Here are her selections:

thumbnail_Love on the dole.jpg‘The blurb on the back of my 1978 Penguin Modern Classic edition of Walter Greenwood’s Love on the Dole describes it as the Cathy Come Home of the 30s. Certainly, it was one of the first novels to paint a disturbingly real picture of what it meant to be poor and unemployed in a Depression era northern industrial town.

‘I first read the novel when Maggie Thatcher was Prime Minister – it had a huge impact. I immediately joined the Labour party and hid the book on the top shelf of my book case because I couldn’t bear to see or read it again.

‘However, with another woman PM in Downing Street, I’ve dusted it down as a reminder that when times are tough the poor and the desperate are hit the hardest.

‘So, please, Mrs May, no hard Brexit.

And another request: it’s my turn to choose next month’s book club read, so don’t tell my friends – but guess what they’ll be reading?

Get Love on the Dole here

gods-bits-of-wood-book-cover.jpg‘My second choice is a book from the final year of my BA English Literature degree. I’ve re-read God’s Bits of Wood, by Sengalese writer Sembene Ousmane, so many times in the last quarter century that my copy of the book is falling apart.

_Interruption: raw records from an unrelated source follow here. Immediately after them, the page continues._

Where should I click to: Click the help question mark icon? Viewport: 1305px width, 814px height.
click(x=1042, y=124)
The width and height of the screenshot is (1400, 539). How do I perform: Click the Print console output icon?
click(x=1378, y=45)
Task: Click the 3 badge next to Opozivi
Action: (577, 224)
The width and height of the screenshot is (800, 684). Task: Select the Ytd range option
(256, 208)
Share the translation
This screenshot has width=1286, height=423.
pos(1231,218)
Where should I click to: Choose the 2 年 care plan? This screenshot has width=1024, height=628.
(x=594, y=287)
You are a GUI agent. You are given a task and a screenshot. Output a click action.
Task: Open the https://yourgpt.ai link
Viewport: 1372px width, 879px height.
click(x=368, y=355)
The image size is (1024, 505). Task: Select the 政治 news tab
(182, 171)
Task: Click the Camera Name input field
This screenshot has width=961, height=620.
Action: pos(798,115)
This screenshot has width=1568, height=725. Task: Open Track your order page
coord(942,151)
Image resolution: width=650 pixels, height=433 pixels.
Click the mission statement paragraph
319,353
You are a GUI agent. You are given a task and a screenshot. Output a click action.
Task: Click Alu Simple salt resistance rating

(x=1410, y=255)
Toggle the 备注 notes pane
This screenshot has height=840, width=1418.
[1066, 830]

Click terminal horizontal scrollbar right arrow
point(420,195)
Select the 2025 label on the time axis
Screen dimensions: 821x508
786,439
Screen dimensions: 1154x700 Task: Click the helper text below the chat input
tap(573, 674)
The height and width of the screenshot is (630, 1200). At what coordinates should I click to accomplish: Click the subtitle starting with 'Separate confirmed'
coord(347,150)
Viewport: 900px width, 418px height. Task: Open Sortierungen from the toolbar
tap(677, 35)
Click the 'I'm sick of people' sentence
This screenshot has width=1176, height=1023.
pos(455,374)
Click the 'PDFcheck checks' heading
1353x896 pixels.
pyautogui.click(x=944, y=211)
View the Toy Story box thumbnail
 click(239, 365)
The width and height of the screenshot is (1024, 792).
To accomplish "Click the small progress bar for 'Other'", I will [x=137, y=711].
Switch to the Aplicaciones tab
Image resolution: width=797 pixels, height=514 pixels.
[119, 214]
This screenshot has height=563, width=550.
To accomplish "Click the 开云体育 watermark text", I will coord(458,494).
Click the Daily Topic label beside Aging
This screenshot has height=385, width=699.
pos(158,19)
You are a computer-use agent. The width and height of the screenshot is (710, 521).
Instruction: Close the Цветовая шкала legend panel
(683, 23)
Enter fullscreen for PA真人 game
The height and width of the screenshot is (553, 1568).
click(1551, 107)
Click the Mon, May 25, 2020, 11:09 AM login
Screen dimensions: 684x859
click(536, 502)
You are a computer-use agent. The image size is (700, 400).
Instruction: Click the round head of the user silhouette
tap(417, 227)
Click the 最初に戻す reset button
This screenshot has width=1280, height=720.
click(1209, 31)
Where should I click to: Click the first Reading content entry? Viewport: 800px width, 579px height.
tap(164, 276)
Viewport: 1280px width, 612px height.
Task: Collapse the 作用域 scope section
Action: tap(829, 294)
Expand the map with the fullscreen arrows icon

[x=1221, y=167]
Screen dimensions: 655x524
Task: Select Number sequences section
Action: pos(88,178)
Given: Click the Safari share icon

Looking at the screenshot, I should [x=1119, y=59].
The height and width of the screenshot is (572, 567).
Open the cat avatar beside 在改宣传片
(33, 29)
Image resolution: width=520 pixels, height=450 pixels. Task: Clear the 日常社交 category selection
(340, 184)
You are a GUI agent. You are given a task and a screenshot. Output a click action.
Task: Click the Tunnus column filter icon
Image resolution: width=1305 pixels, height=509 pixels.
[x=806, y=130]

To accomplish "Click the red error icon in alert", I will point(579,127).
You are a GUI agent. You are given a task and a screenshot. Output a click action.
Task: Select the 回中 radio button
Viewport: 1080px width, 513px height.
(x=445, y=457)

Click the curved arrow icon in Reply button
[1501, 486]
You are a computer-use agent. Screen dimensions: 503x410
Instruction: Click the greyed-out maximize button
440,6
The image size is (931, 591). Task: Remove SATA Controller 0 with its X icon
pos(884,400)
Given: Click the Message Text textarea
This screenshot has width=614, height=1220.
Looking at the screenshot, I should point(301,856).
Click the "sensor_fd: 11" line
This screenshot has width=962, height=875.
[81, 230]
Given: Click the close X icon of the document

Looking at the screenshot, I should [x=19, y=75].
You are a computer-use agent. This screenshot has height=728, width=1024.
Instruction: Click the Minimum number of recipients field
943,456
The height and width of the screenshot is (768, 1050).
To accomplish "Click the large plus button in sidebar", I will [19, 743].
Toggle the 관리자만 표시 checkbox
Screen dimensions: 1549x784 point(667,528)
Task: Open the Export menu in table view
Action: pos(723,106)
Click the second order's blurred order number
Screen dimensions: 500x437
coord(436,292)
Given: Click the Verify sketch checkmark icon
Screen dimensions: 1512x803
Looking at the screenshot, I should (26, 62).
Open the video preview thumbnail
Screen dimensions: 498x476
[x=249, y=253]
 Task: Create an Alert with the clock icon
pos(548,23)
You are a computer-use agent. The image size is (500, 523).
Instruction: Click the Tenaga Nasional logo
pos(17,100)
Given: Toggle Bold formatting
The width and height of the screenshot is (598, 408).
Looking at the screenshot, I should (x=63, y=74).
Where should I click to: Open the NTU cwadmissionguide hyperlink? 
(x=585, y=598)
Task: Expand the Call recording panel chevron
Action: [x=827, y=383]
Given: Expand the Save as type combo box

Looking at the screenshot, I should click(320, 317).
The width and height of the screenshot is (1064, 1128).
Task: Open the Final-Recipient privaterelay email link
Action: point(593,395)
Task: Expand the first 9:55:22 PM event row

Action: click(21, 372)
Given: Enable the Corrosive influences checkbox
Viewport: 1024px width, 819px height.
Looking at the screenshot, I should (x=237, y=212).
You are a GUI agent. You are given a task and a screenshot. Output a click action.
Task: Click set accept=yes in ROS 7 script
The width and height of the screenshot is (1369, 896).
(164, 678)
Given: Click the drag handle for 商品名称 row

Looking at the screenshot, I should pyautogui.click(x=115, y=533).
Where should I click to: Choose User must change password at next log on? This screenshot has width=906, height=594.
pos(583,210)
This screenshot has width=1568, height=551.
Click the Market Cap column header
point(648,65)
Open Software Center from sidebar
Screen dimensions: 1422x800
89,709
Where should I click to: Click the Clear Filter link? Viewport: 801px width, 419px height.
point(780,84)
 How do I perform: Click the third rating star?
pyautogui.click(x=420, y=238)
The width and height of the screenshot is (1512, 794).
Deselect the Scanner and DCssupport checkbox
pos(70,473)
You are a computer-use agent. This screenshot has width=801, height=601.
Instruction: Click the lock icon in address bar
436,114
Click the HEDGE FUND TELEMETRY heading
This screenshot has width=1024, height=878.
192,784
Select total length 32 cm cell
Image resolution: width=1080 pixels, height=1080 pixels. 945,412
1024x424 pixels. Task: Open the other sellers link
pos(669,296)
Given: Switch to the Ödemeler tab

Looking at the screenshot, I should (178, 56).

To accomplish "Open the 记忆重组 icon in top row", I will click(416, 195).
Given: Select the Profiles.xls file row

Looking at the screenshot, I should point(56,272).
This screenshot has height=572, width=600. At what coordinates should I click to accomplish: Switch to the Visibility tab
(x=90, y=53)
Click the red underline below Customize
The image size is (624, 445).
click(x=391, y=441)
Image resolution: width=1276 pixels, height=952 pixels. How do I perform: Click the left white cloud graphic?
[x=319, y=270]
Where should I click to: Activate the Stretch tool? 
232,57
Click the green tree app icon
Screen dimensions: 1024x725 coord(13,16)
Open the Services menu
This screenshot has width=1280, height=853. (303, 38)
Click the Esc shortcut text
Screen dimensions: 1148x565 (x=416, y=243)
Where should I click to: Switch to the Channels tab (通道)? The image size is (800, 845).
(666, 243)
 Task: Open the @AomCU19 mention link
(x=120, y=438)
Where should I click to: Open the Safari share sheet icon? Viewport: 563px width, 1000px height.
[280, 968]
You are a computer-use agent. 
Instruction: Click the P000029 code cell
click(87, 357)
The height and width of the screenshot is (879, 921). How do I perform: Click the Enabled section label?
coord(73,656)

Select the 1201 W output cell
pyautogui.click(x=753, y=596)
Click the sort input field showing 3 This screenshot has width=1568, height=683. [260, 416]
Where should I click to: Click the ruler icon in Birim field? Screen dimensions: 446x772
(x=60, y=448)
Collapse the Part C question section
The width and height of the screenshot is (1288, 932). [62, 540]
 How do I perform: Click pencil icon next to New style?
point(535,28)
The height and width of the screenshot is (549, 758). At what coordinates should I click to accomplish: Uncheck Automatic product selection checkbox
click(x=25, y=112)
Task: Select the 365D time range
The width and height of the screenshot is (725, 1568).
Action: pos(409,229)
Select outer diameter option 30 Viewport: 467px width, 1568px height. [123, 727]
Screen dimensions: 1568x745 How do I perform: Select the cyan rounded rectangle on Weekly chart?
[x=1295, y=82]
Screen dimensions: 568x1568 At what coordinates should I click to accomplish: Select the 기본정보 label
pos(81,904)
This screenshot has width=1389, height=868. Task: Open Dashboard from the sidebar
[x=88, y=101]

‘Published in 1960, the year Senegal gained independence, the novel follows the lives of the people caught up in the 1947-48 Dakar-to-Niger railway strike.

‘It is a riveting read, although the large cast of characters (around three dozen-or-so), their unfamiliar West African names and the equally unfamiliar colonial French West African setting mean it is not an easy one.

‘Ousmane, a successful film-maker, has an eye for detail that enables the reader to ‘see’ the stories he paints in glorious Technicolor.

‘Brilliant.

Get God’s Bits of Wood here

thumbnail_The Painted Garden.jpg‘Finally, and you have my Auntie Agnes to thank for this, The Painted Garden by Noel Streatfeild.

‘Auntie Agnes bought a copy of Streatfeild’s children’s classic Ballet Shoes for my tenth birthday.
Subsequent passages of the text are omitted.